芸能記者という職業の現在

スポーツ紙・週刊誌・芸能専門誌の記者として芸能人を長年取材してきた現役芸能記者たちが語る「業界の変化」は、表面的なニュースからは見えない日本芸能界のリアルを映し出している。取材の現場に立ち続けてきた記者の視点から見た、2020年代の芸能界の実態とはどのようなものか。

広報・マネージャーとの関係の変化

かつての芸能取材は、芸能プロダクションの担当者(マネージャー・広報)との人間関係が記事のクオリティを左右した。「独占インタビュー」「撮り下ろし写真」などの取材機会は信頼関係から生まれるもので、長年かけて築いた関係が情報の鮮度と深さに直結していた。

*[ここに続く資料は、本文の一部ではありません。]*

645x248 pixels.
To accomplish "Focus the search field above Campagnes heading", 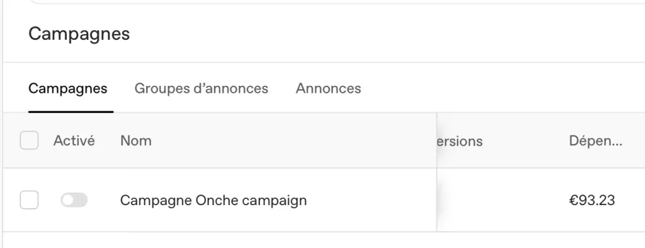I will pos(338,2).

しかしSNSの普及により、芸能人が直接ファンや社会に情報を発信できるようになったことで、記者が「情報の仲介者」として果たす役割は相対的に低下した。

週刊誌スクープと芸能人のSNS反撃

週刊誌の芸能スクープに対し、当事者がSNSで直接反論・釈明するケースが増えた。かつては週刊誌報道が一方的に社会の「事実認定」として機能したが、今は当事者が自分の声を直接ファンに届けられる。記者側も「SNSで否定される前提での記事作り」を余儀なくされており、「一次情報としてのスクープ」から「解釈・分析・背景情報の提供者」へと記者の役割が変化している。

ジャニーズ問題が変えた取材倫理

2023年のジャニーズ事務所問題(創業者による性加害問題)は芸能記者の取材倫理に重大な問いを投げかけた。長年にわたって問題が黙認・忖度されてきた構造に、メディア・記者も加担していたという批判は芸能ジャーナリズムの在り方を根本から問い直す契機となった。記者側も「芸能プロとの癒着」「読者への忖度(波風を立てない記事)」を内省し、報道姿勢の変革を迫られている。

デジタルメディアとバイラルコンテンツ

Webメディア・ニュースアプリの台頭により、芸能記事の消費サイクルは劇的に短くなった。「バズる記事」を量産するためのクリックベイト的な見出しと、深い取材に基づく質の高い記事との間の乖離が大きくなっている。一方で「取材力のある記者が書いたロング記事」が有料マガジンやnoteで支持される現象も起きており、質を求める読者層へのリーチは別のチャンネルで確保されている。

記者が今最も注目するトレンド

複数の芸能記者への取材によれば、2025年現在で最も注目しているトレンドは「事務所システムの変化」だという。SMILE-UP.(旧ジャニーズ)の大規模再編、芸能人の独立・個人事務所設立の増加、韓国系アイドルグループの日本市場参入拡大が複合的に起きており、「2010年代型の芸能事務所支配体制」から新しいエコシステムへの移行が進んでいると見られている。